▶ AIM:
Could you update the records between the lines holding "This screenshot has width=2147, height=1460." and "click(84, 79)", inclusive, replacing "sidebar" with "side panel" and leaving everything else unchanged, and leave the pictures out of your answer?

▶ MATERIAL FOR THIS TASK:

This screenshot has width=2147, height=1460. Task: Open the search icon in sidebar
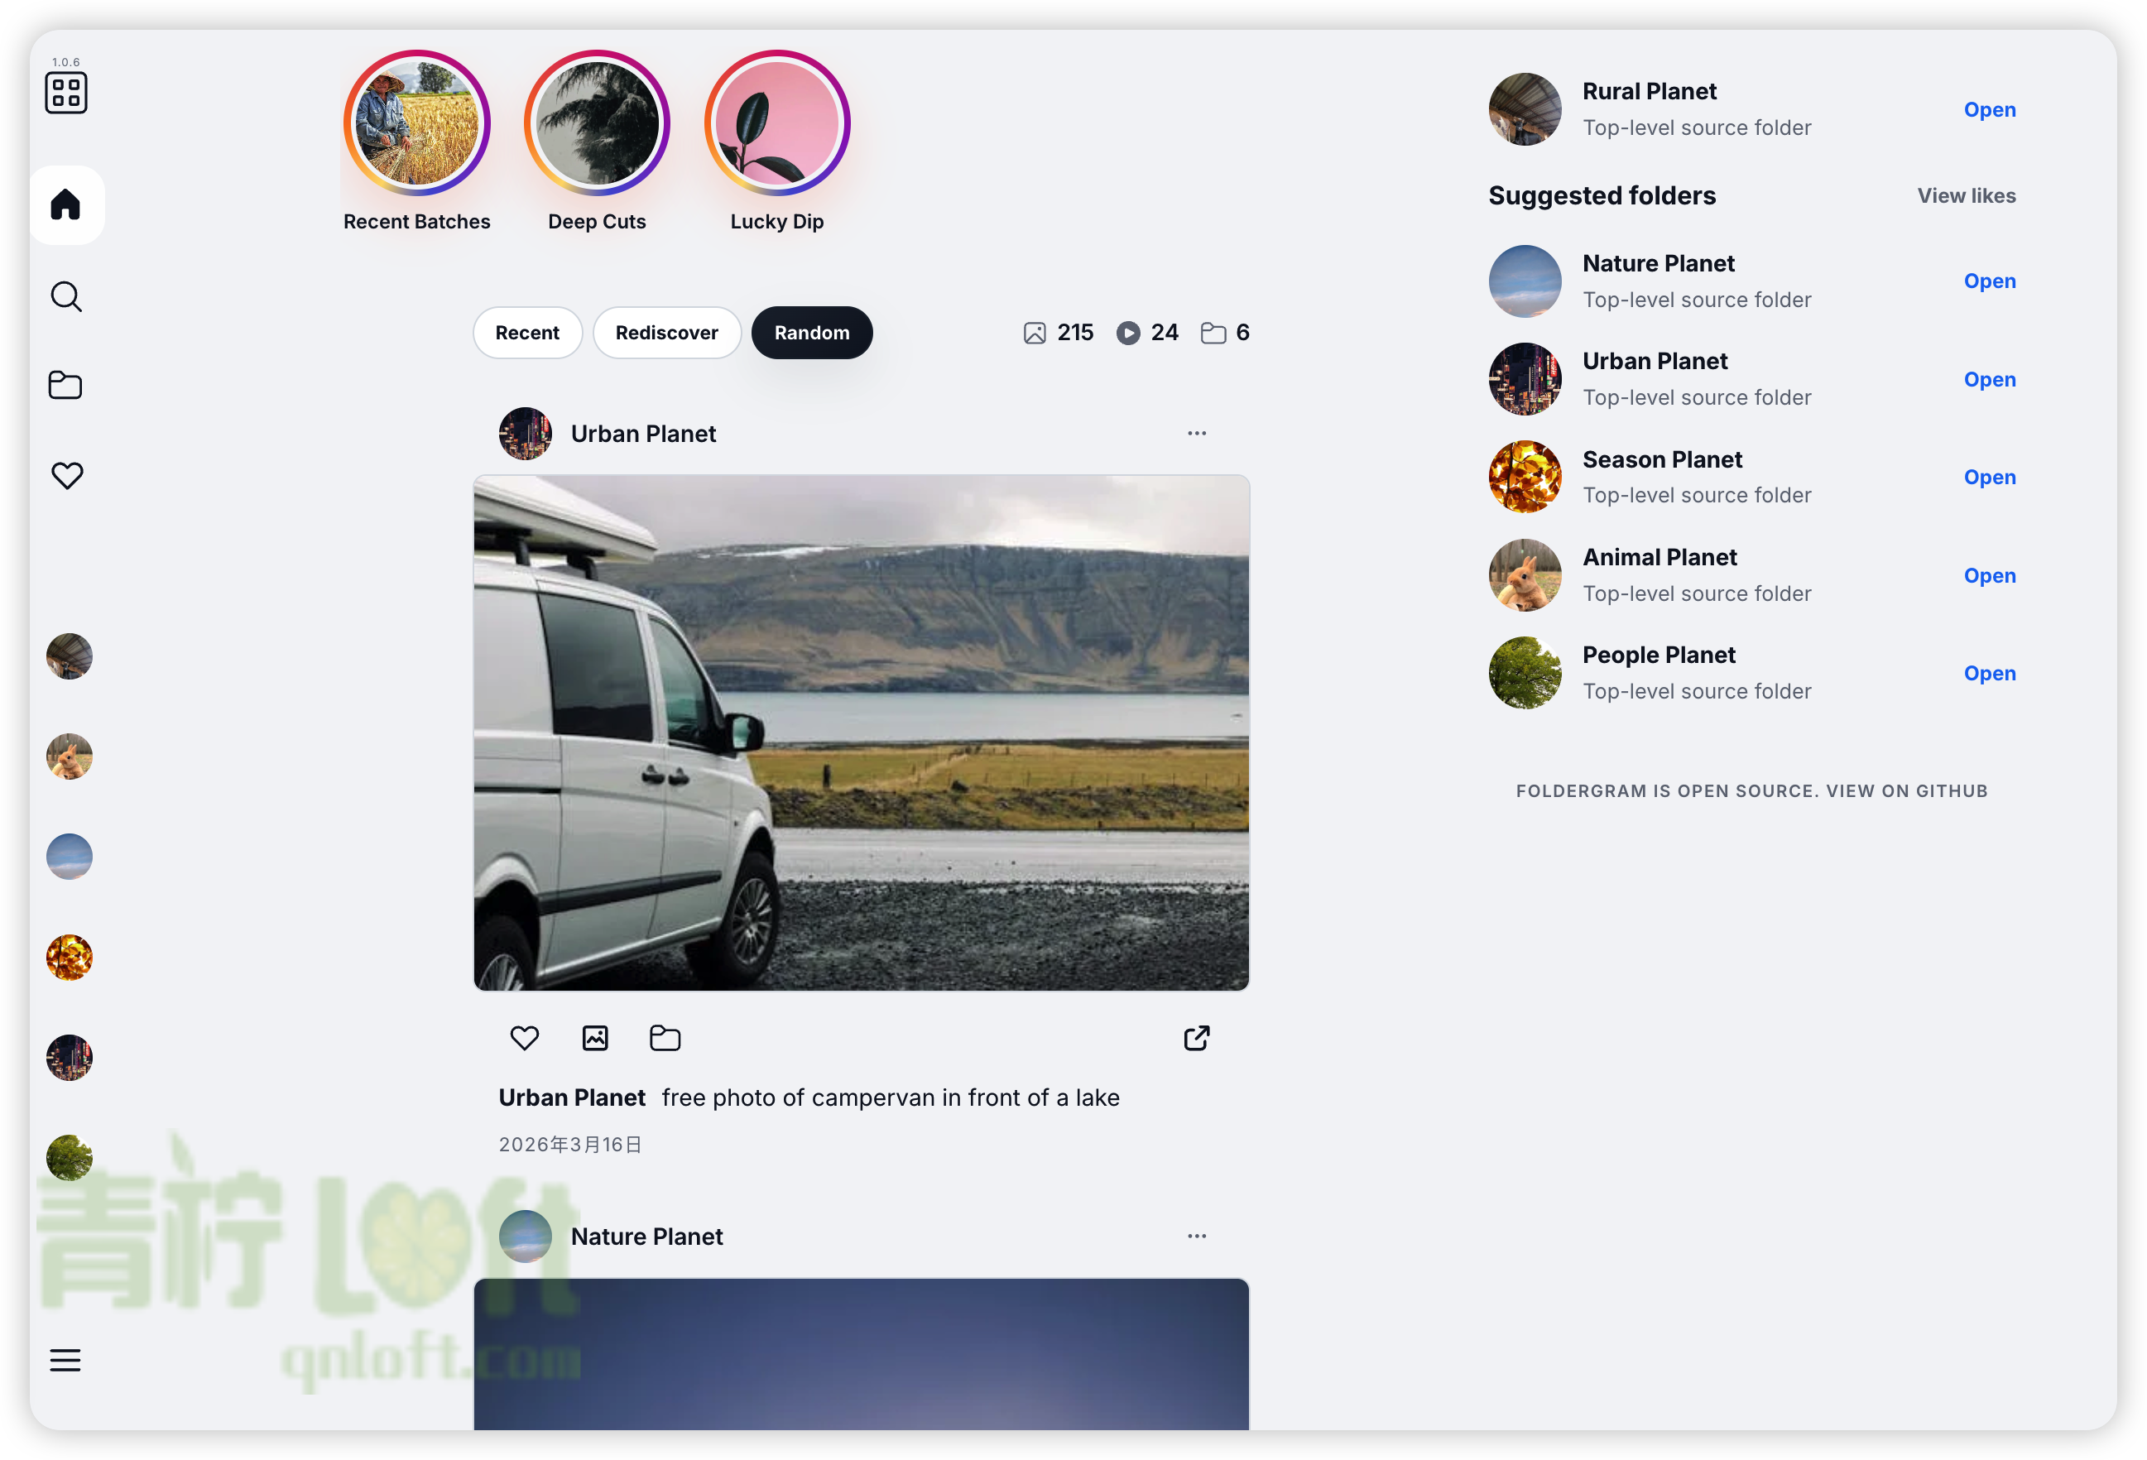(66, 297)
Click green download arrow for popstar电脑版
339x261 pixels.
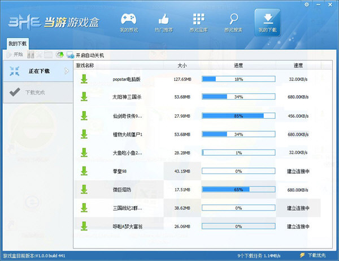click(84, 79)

--

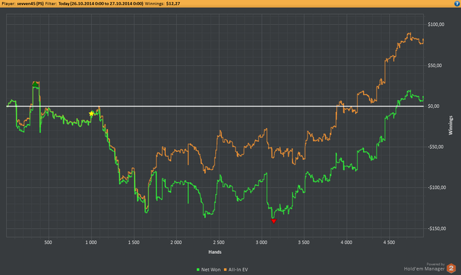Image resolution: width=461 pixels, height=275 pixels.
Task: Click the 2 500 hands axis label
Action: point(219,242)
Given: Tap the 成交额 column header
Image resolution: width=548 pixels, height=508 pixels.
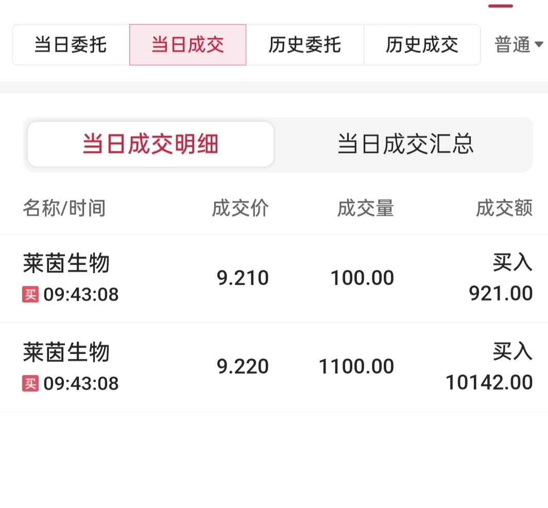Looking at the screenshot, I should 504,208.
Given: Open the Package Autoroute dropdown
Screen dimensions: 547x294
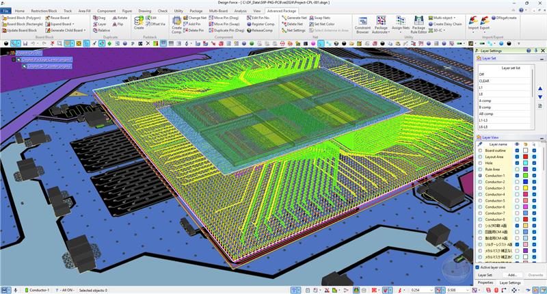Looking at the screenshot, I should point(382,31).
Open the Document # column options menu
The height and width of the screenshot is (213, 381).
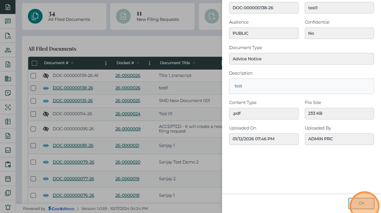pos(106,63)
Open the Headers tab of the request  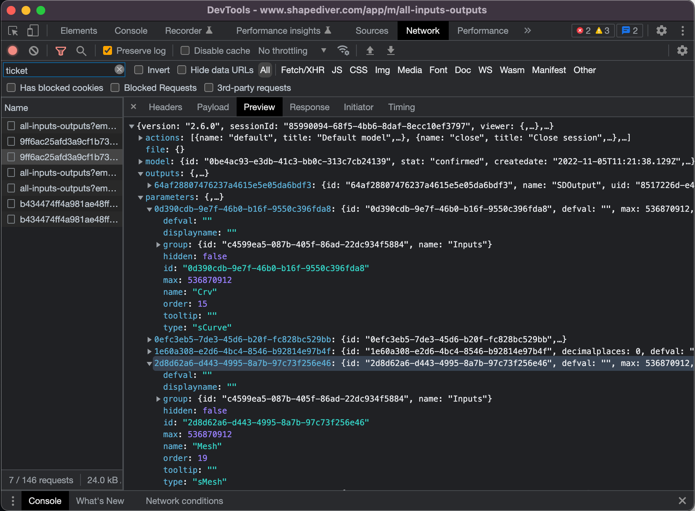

---

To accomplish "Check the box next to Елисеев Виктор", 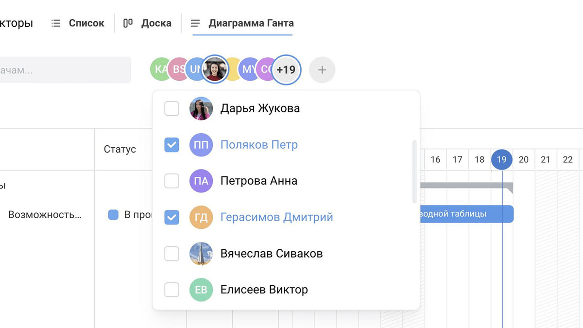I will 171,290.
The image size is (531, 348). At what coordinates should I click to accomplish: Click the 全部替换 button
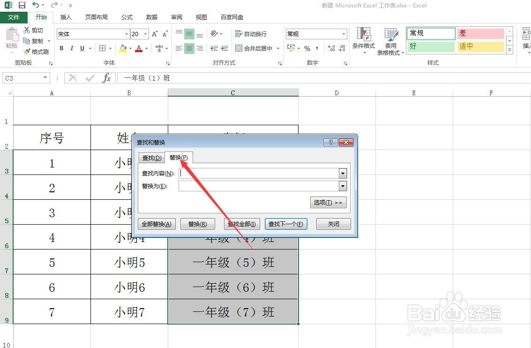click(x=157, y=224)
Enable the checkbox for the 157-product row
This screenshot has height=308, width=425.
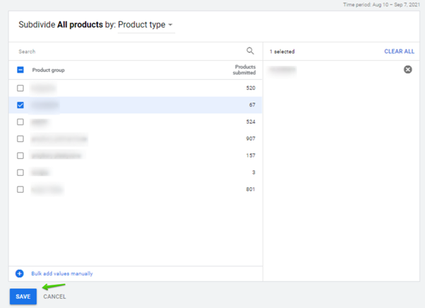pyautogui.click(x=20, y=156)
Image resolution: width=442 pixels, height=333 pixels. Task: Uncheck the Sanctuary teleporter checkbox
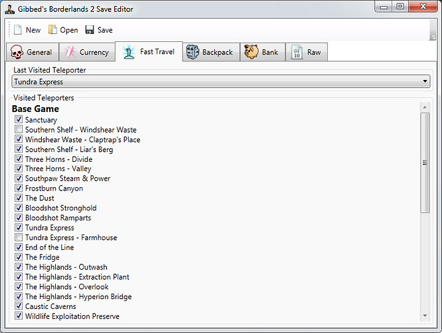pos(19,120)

▶ SOLUTION TO THE PROBLEM:
This screenshot has width=2147, height=1460. Task: Open the search icon in side panel
(66, 297)
Click green download arrow for popstar电脑版
339x261 pixels.
click(84, 79)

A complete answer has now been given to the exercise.